On-Device RAG for App Developers: Embeddings, Vector Search, and Beyond

Giving your Offline AI agent memory — the ability to search and retrieve your private data

We’ve explored why offline AI agents matter and how to give them tools with function calling. Now let’s complete the picture by giving them memory — the ability to search and retrieve your private data using RAG (Retrieval-Augmented Generation).

When I started building Flutter Gemma, the first question developers asked was: “How do I make the AI know about MY data?” Not Wikipedia, not general knowledge — their app’s data. Users, contacts, documents. That’s the gap RAG fills. Imagine building a personal CRM app with an AI assistant. Your user asks: ”Who should I follow up with from last week’s meetings?” The challenge? The AI needs access to your data — your contacts, your conversation history, your business context — not general knowledge from its training.

The Problem: LLM Doesn’t Know Your Data

Large Language Models are trained on vast amounts of public data Wikipedia, books, websites. They’re remarkably capable at general reasoning. But they have no idea about your contacts, your meeting notes, or yesterday’s conversation with a client.

Ask a vanilla LLM “Who should I follow up with from last week?” and you’ll get either “I don’t have access to your contacts” — honest but useless — or a hallucinated answer with confidently wrong names and details.

There are several ways to give an LLM access to your data. Let’s look at each of them.

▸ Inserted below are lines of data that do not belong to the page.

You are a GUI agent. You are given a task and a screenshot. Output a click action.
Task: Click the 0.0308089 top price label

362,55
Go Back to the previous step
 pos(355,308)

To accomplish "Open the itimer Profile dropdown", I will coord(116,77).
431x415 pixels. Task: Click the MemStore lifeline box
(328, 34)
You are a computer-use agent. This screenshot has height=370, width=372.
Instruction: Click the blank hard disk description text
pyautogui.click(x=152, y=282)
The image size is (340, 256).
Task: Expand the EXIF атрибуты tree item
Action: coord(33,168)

Approach A: Stuff Everything in the Prompt

The obvious fix — dump all your data into the context. Prompt: “Here are all my contacts: – Sarah Chen, Google, enterprise lead…, – Mike Ross, Meta, prospect… – … (498 more) Who should I follow up with?”

Problems:

  • Context limits: On-device models typically support 8K-32K tokens. If you have a lot of data, it simply won’t fit.
  • Slow and expensive: Every token in context adds to computation time and memory. Longer context = slower response = drained battery.
  • Lost in the noise: When asking about a contact, why process 499 other contacts? Worse, LLMs tend to forget details buried in the middle of long contexts — the one contact you need will likely be overlooked.

Approach B: Fine-tune the Model

Train the model on your data so it “knows” it. But:

  • Stale quickly: Your CRM data changes daily. Retraining every day?
  • Expensive: Fine-tuning costs compute and time.
  • Doesn’t scale: Each user has different data. Technically, you can fine-tune per user with LoRA, but it’s complex and expensive to maintain.

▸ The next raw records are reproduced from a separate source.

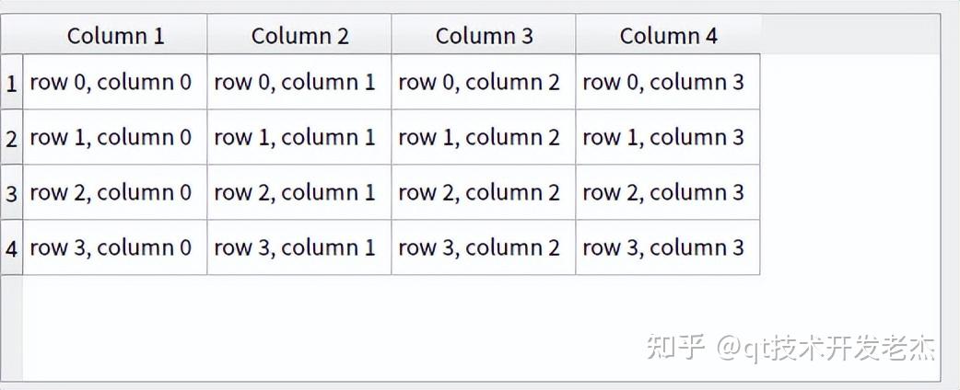Image resolution: width=960 pixels, height=390 pixels.
Task: Click cell "row 0, column 3"
Action: (x=668, y=83)
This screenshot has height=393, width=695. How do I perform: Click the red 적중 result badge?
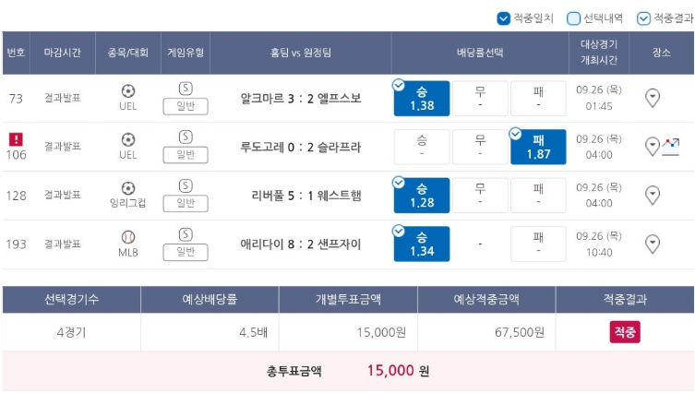[625, 332]
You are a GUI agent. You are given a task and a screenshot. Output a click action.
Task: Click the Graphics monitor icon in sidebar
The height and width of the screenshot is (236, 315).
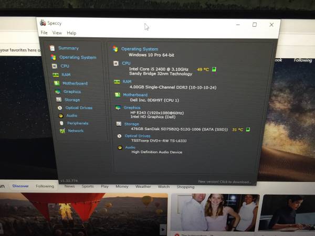click(58, 92)
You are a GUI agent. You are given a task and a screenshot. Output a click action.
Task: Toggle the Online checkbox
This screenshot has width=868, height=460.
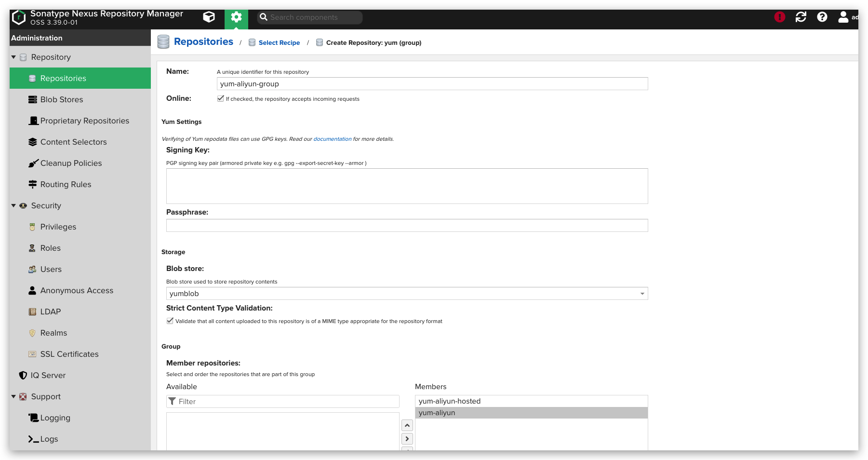click(x=221, y=98)
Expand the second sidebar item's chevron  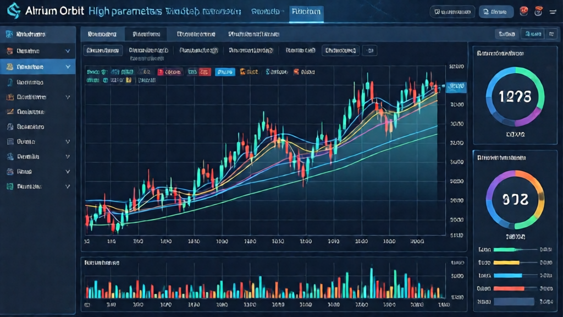tap(68, 51)
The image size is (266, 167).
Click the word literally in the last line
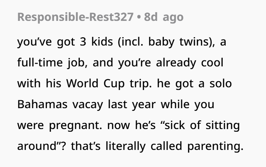coord(125,146)
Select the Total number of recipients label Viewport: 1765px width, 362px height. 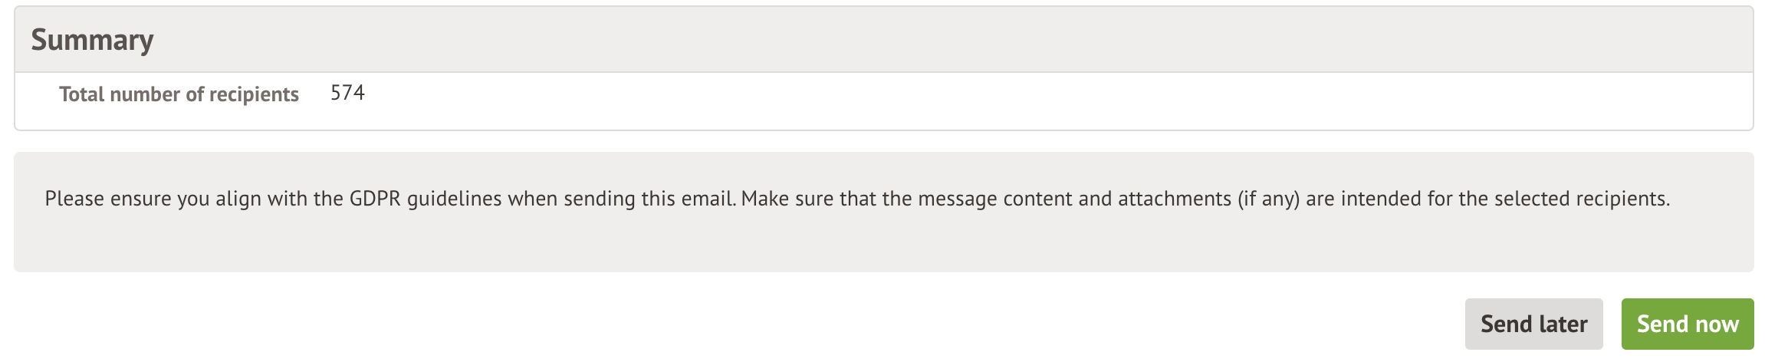click(x=179, y=94)
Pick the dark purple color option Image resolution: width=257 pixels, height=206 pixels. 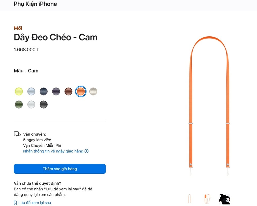coord(56,91)
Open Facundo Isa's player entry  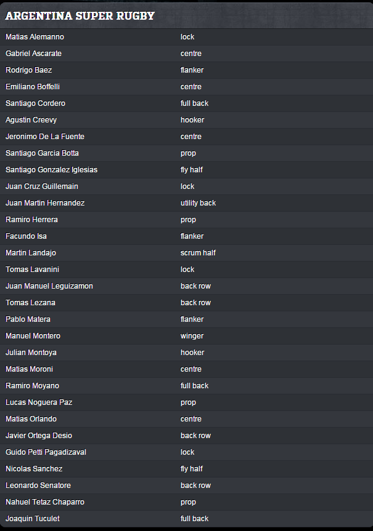26,236

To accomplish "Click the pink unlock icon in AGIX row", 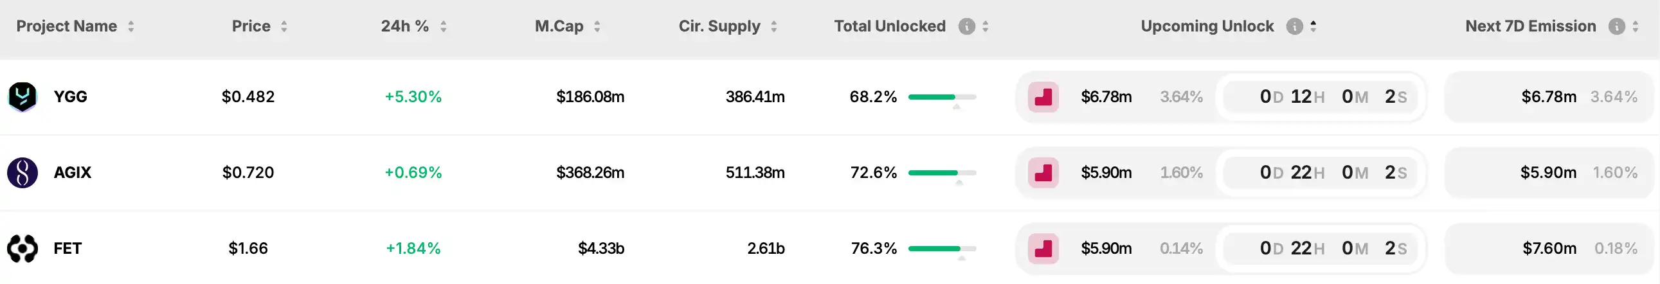I will point(1043,173).
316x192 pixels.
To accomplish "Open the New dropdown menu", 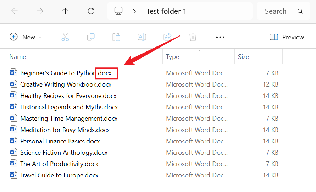I will [x=26, y=37].
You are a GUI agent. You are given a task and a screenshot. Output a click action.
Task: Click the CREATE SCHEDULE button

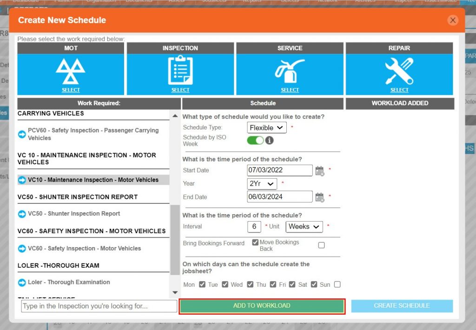402,306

For static knowledge, fine-tuning works great — I covered this in detail in Fine-tuning Gemma with LoRA for On-Device Inference. But for frequently changing data, it’s not the answer.

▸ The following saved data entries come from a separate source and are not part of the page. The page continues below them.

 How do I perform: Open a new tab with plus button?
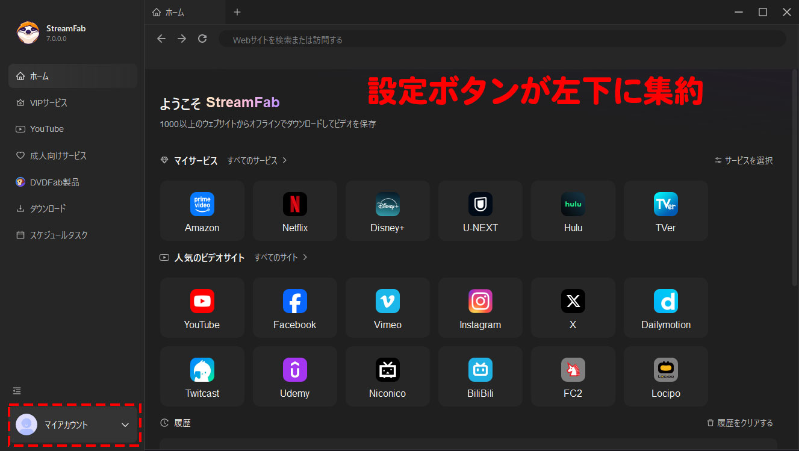(x=237, y=12)

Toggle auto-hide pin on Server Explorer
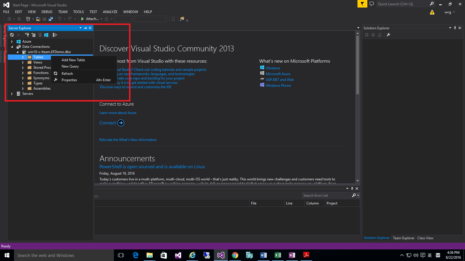[x=85, y=28]
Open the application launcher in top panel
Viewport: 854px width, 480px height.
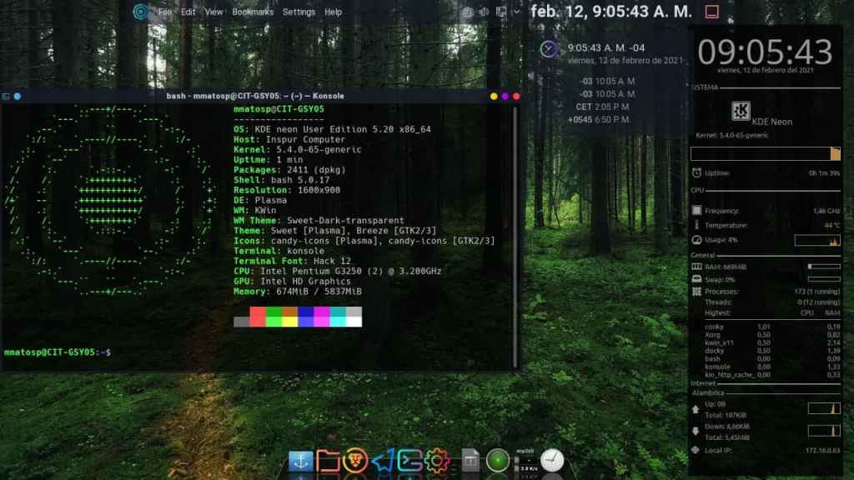[x=140, y=12]
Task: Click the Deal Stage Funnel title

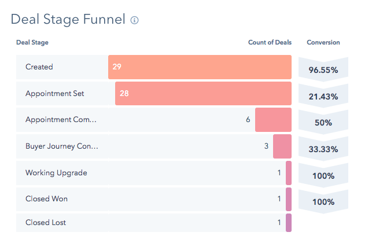Action: click(x=68, y=20)
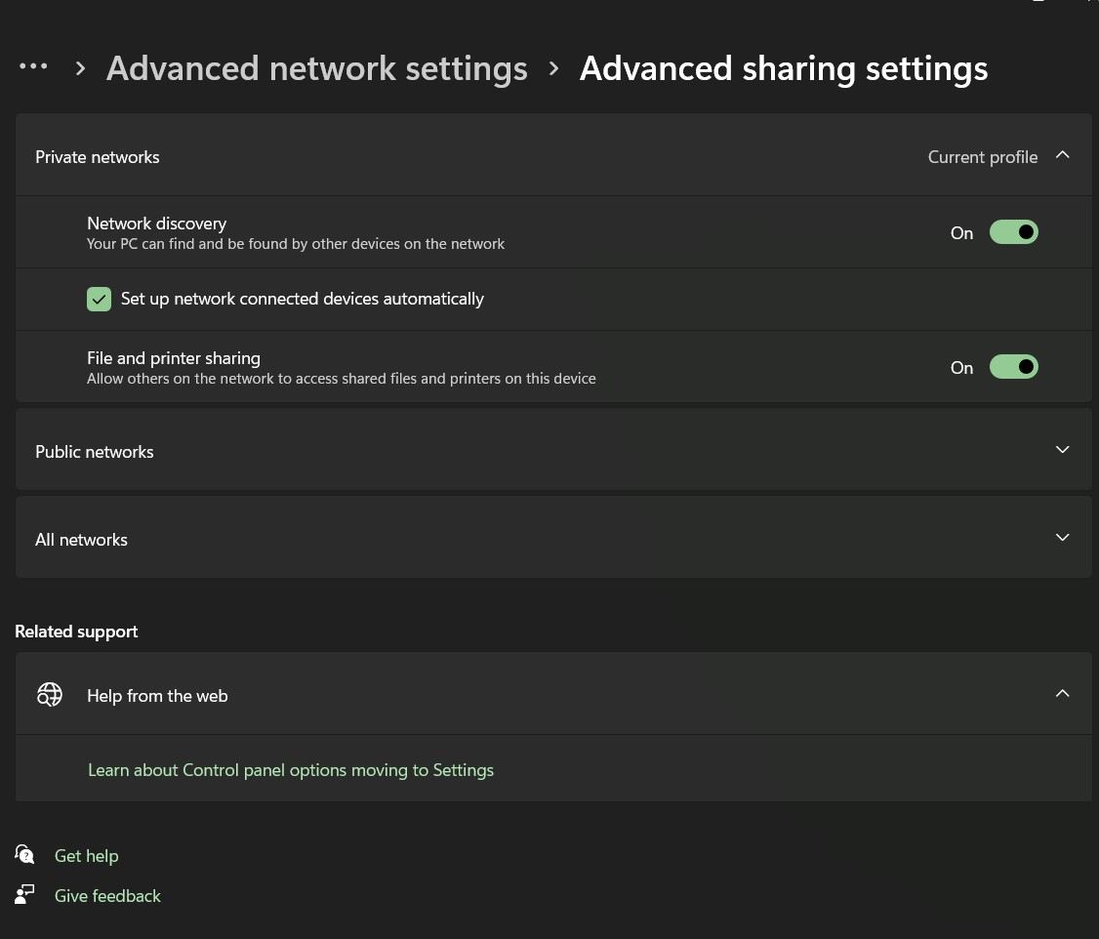Turn off the Network discovery toggle

1013,232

Approach C: RAG — Retrieve, Then Generate (WINNER)

Instead of giving the LLM everything, retrieve only relevant information for each query:

  • Ask about a contact → retrieve only that contact’s info → send to LLM
  • Ask about a company → retrieve only that company’s contacts → send to LLM
  • Ask about follow-ups → retrieve contacts needing follow-up → send to LLM

Why it works:

  • Always fresh: Data is retrieved at query time, not baked into the model.
  • Scales to any user: Same model, different data — each device has its own local storage.
  • Focused context: LLM only sees what it needs — no noise, no “lost in the middle”.

This is RAG (Retrieval-Augmented Generation) — and it’s the solution.

The best part? RAG can run fully on-device — both retrieval and generation happen locally, no cloud required.

But what does “retrieve relevant information” actually mean? How do we find the right data among thousands of records? Let’s dig into the mechanics.

RAG Fundamentals

So, RAG — retrieve relevant data, then generate a response. But how do we actually find the “relevant” data?

Finding the Right Records

To answer a user’s question, we need to find the right records in our database. There are many retrieval techniques — keyword search, hybrid search, graph-based retrieval, and more. In this article, I’ll focus on one that’s easy to implement with Flutter Gemma right now: semantic search (also called vector search).

What is Semantic Search?

Traditional keyword search is brittle. Search for “big company” and you won’t find “enterprise client” — even though they mean the same thing. Semantic search solves this by understanding meaning, not just matching words. The idea: convert text into numbers (vectors) that capture its meaning. Similar meanings → similar vectors. Then finding relevant records becomes a math problem — find vectors closest to your query.

Embeddings: Converting Text to Vectors

To make semantic search work, we need to convert our data into vectors. This is where embedding models come in. An embedding model takes text and outputs a vector — typically 768 or more numbers that represent the text’s meaning:

"enterprise sales lead"  →  [0.12, -0.45, 0.78, 0.23, ...]  (768 numbers)
"big company executive" → [0.11, -0.44, 0.77, 0.25, ...] (similar!)
"banana smoothie recipe" → [0.89, 0.12, -0.34, 0.56, ...] (very different)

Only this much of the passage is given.